This invention is related to filters for digital data.
A data filter is a device that processes a stream of bits to achieve a desired transfer function. The commonest realization of a data filter is a shift register that is formed by cascading a plurality of elements that produce equal time delays. A resistor is connected to each such element at an output terminal. The other ends of all the resistors are tied together at a central point which is the output of the data filter. Well-known techniques of design allow a designer to select a desired number of stages in the shift register, the sign of the output at each stage of the shift register, and the magnitude of each of the resistors to achieve a desired transfer function. When so designed, such a filter is non-recursive. This means that its output is a function only of the input, and not of the previous output.
Data filters are of particular use for two applications in digital radio communications systems. One such use is a splatter filter for digital data. Another is to recover audio in a receiver for a continuously-variable-slope delta modulation (CVSD) system. A splatter filter is a low-pass filter that is so named because its purpose is to attenuate frequency components above an upper limit in a digital data stream, thus preventing the radio signal that is modulated with such data stream from "splattering" or spilling signal into adjacent channels. In the CVSD receiver, a data filter is useful for removing components at the bit rate that arise when recovering audio from a bit stream having CVSD modulation.
An analog filter could be used for either of these applications. However, a low-pass analog filter with a cutoff in the vicinity of 3 kHz requires element values that are difficult to obtain as a portion of an integrated circuit. In addition, if a circuit is otherwise adapted for realization in an integrated circuit, it is a relatively simple matter to increase the number of stages as desired to obtain a cutoff characteristic for a filter that is sharper than one easily obtainable with the discrete resistors, capacitors and inductors that are interconnected to form analog filters. It is particularly desirable in a splatter filter to have a sharp cutoff with a minimum amount of rolloff in the passband of the filter. This minimizes the delay or distortion of high-frequency information in the digital signal while enabling the designer to meet specifications for a maximum of allowable amount of adjacent-channel interference. Filters are used conventionally in CVSD systems in the conversion of the digital CVSD signal into audio. In the typical CVSD system a CVSD data stream is multiplied by an analog voltage to convert the data into a stream of bits that has pulse-amplitude modulation. This signal in turn is subjected to analog filtering to reconstruct the audio signal. This filter needs a low-pass characteristic in order to pass the reconstructed audio while removing both quantizing noise at the bit rate and aliasing noise that results from a spectral shift caused by the digitizing process. Aliasing places multiples of the fundamental audio spectrum periodically in frequency outside the passband. As with the splatter filter, the discrete resistors, inductors and capacitors that may be used to construct an analog filter for a CVSD receiver are difficult to achieve by the techniques used to obtain large-scale integrated circuits. With both the splatter filter and the CVSD filter, it would be desirable to have filters that could be realized as integrated circuits on semiconductor substrates.

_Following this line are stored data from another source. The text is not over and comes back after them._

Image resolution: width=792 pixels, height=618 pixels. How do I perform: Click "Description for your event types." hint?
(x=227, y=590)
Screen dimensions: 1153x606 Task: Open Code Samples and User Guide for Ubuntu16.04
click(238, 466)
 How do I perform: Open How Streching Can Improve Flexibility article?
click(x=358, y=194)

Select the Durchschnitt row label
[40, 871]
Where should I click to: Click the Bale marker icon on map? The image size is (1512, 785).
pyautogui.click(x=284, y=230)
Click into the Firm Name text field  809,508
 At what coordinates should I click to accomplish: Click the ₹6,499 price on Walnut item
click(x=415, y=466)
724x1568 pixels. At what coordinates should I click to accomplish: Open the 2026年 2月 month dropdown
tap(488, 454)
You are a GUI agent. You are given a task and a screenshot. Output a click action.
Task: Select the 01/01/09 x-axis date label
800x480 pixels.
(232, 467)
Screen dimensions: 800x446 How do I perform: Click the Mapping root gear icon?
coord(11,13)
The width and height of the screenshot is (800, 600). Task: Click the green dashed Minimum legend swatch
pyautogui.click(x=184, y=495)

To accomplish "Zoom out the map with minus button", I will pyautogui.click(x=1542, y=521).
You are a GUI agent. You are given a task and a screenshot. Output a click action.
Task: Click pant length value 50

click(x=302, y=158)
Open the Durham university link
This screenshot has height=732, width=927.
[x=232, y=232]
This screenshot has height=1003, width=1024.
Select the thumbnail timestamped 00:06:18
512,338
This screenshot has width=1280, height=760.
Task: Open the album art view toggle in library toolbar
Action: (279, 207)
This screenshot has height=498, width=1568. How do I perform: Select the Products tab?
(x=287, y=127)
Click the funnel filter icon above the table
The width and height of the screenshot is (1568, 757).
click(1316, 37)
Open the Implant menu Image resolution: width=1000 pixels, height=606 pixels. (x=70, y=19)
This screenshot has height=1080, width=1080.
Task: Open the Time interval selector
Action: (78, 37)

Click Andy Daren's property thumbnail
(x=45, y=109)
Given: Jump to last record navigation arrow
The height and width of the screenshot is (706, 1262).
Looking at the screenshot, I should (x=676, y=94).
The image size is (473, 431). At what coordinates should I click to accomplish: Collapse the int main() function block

In CVSD circuits that use analog low-pass filters to process the output of the CVSD multiplier, there is no effective way to combine multiplication and filtering and no reason for doing so. The application of a linear filter to a bit stream that has been subjected to pulse-amplitude modulation is a linear process that is cascaded with the CVSD modulator to form a CVSD receiver. If it were possible to combine filtering and multiplication, the result would be to minimize components and improve the effectiveness of the circuit.
It is an object of the present invention to provide an improved data filter.
It is a further object of the present invention to provide a multiplying data filter.
It is a further object of the present invention to provide a data splatter filter.
It is a further object of the present invention to provide a data splatter filter that is adapted for construction as an integrated circuit.
It is a further object of the present invention to provide a multiplying data filter that is adapted for construction as an integrated circuit.